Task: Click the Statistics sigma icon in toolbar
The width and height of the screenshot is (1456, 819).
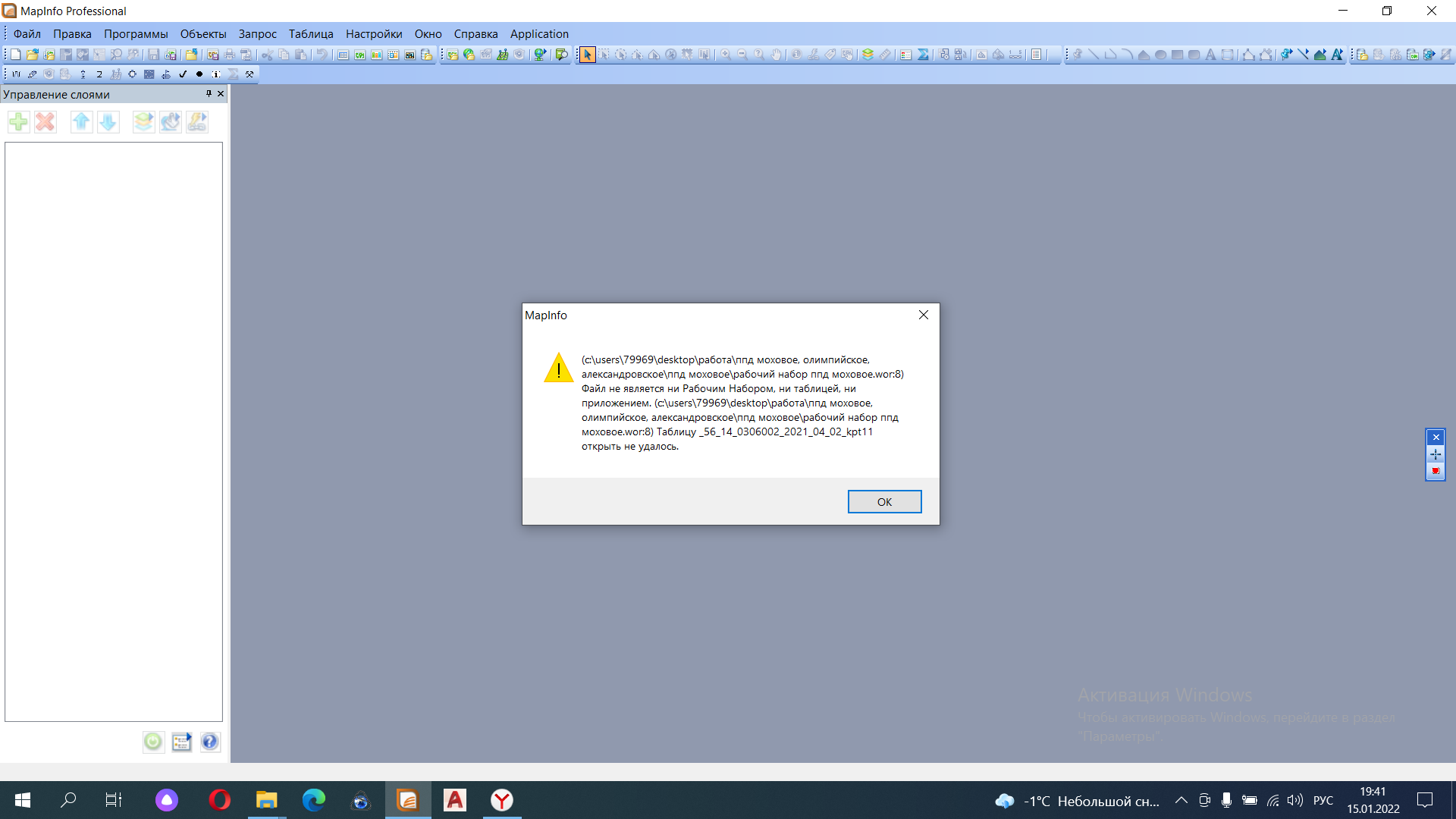Action: (x=923, y=55)
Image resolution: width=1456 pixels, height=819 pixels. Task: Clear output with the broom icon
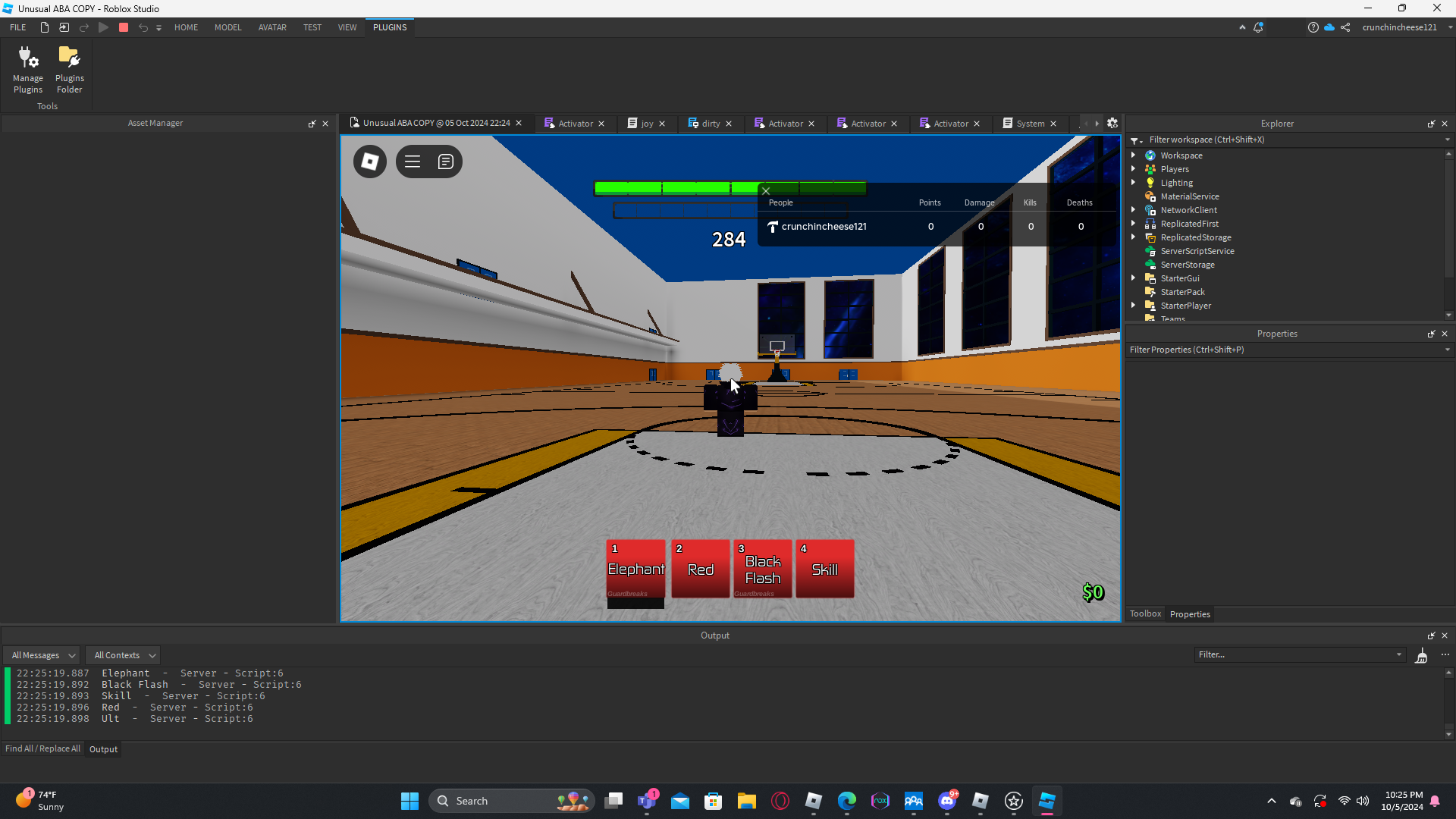(x=1421, y=656)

• _WHAT TO WORK ON_
Exact copy, no pictures: set down all the entries again as they stand.

• _EXERCISE RESULT_
Task: Click the Statistics sigma icon in toolbar
The width and height of the screenshot is (1456, 819).
Action: (x=923, y=55)
Image resolution: width=1456 pixels, height=819 pixels. Task: Clear output with the broom icon
(x=1421, y=656)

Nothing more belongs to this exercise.